== SOURCE INFORMATION ==
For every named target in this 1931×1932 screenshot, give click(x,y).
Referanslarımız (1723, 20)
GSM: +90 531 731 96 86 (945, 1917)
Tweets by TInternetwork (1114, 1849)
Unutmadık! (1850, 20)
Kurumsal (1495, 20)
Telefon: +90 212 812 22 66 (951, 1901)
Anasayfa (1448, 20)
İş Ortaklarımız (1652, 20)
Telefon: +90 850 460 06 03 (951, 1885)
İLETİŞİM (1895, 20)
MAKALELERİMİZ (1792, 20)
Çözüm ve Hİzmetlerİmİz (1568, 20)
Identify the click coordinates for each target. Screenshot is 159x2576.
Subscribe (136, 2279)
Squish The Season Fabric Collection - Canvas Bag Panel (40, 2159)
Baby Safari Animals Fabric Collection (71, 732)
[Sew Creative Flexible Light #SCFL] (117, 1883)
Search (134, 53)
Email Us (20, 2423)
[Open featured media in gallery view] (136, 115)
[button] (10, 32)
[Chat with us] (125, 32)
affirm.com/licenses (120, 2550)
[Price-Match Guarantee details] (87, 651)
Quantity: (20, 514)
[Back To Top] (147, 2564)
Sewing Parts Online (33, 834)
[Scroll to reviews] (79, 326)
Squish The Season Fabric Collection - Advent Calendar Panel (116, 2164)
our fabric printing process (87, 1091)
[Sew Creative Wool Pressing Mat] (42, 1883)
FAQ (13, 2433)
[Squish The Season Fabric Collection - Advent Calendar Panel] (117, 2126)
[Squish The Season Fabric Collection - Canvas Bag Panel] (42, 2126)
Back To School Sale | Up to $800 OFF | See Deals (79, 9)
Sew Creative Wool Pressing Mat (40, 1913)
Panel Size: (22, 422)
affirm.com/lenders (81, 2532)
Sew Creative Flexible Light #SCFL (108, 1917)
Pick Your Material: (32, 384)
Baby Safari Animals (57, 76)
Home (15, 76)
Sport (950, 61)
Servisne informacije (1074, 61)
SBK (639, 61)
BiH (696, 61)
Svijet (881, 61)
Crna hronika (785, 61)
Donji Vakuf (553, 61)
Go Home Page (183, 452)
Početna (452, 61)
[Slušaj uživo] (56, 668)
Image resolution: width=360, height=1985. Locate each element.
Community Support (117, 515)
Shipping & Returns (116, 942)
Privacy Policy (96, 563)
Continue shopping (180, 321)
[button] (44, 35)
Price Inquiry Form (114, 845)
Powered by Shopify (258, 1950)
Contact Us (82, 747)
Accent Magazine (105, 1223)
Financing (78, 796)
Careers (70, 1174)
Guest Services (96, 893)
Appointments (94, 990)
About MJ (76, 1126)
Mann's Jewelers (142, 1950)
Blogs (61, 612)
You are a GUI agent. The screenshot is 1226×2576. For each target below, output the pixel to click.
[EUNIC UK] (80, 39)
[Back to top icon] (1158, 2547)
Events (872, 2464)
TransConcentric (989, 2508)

== WORK INSTRUCTION ==
The reply should consist solely of the lines above from the one that has "our fabric printing process (87, 1091)" through the one that has "SBK (639, 61)", reproduced exactly.

== RESULT OF THE TASK ==
our fabric printing process (87, 1091)
[Sew Creative Wool Pressing Mat] (42, 1883)
FAQ (13, 2433)
[Squish The Season Fabric Collection - Advent Calendar Panel] (117, 2126)
[Squish The Season Fabric Collection - Canvas Bag Panel] (42, 2126)
Back To School Sale | Up to $800 OFF | See Deals (79, 9)
Sew Creative Wool Pressing Mat (40, 1913)
Panel Size: (22, 422)
affirm.com/lenders (81, 2532)
Sew Creative Flexible Light #SCFL (108, 1917)
Pick Your Material: (32, 384)
Baby Safari Animals (57, 76)
Home (15, 76)
Sport (950, 61)
Servisne informacije (1074, 61)
SBK (639, 61)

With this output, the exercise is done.